FOX45 News continues to question transparency for City's federal Covid money reporting

Originally published on FOX45 News

MPPI in the News Mikenzie Frost | FOX45 News Mar 9, 2022

BALTIMORE (WBFF) — Getting specific details about where Baltimore’s federal Covid-19 money will be spent remains a challenge, despite Mayor Brandon Scott touting the city’s data dashboard.
 

Baltimore City received $641 million in total from the American Rescue Plan; the Covid-19 bailout package from Congress. Mayor Scott announced $50 million would be invested in community violence prevention programs, with $22 million set aside for gun violence prevention efforts, like Safe Streets.
 

But specific information about how programs will utilize their chunk of the funding remains unclear. FOX45 News questioned Mayor Brandon Scott about the apparent lack of detail on the city’s dashboard detailing where the money is spent and how it’s allocated.
 

“It will be consistently be updated,” Scott said, noting once the money is allocated to various programs, the details would be included.
 

But it’s unclear once programs, like Safe Streets, get the money if the details about where – like on salaries or programming – will be included.

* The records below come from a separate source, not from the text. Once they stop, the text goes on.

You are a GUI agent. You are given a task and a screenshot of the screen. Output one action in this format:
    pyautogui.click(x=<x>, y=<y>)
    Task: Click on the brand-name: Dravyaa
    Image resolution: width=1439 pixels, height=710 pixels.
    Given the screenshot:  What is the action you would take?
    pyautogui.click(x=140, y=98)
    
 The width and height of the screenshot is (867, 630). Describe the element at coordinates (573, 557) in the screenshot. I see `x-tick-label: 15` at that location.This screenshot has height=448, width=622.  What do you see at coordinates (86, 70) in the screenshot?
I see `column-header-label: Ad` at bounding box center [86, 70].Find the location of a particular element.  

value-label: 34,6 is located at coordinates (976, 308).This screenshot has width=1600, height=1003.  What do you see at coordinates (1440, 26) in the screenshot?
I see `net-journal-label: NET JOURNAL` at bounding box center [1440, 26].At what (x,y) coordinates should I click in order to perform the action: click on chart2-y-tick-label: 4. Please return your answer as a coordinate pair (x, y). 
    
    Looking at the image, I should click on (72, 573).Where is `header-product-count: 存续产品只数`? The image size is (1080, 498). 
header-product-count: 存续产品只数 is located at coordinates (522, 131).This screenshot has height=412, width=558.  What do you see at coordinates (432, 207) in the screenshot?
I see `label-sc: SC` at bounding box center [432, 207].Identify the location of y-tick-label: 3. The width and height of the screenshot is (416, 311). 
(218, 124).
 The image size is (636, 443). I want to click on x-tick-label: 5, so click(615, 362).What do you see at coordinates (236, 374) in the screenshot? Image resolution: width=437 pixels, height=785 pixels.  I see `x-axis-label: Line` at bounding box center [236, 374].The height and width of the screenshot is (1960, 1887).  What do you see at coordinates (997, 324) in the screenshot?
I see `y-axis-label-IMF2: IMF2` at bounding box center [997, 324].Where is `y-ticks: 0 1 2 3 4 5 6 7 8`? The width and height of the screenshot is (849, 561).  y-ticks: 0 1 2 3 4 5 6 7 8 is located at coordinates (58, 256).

Currently, that information is not available.
 

“Just knowing which organizations are receiving the money is not enough,” said David Williams, president of the Taxpayers Protection Alliance. “There needs to be more detail because these organizations are going to spend it on projects and programs, and the taxpayers deserve that information, that specific information to make sure the money isn’t wasted, to make sure the money goes to those in need.”
 

Mayor Scott doubled down on the city’s decision to invest more money into Safe Streets, despite three violence interrupters getting murdered within a year of each other while on the job and the effectiveness remains inconclusive, according to a FOX45 News analysis.
 

Sean Kennedy, a visiting fellow with the Maryland Public Policy Institute, said the city should spend the one-time funding elsewhere, especially given the prevalent violence problem in Baltimore.
 

“Instead of spending it on the criminal justice system, we’re going to spend it on do-gooders wandering around in T-shirts telling us that they are stopping violence,” Kennedy said. “Until Safe Streets can prove that it works, it makes no sense for city taxpayers, state taxpayers and federal taxpayers, or for that matter private donors, to give another dollar to Safe Streets.”
 

By law, the city must have all the money allocated by the end of 2024.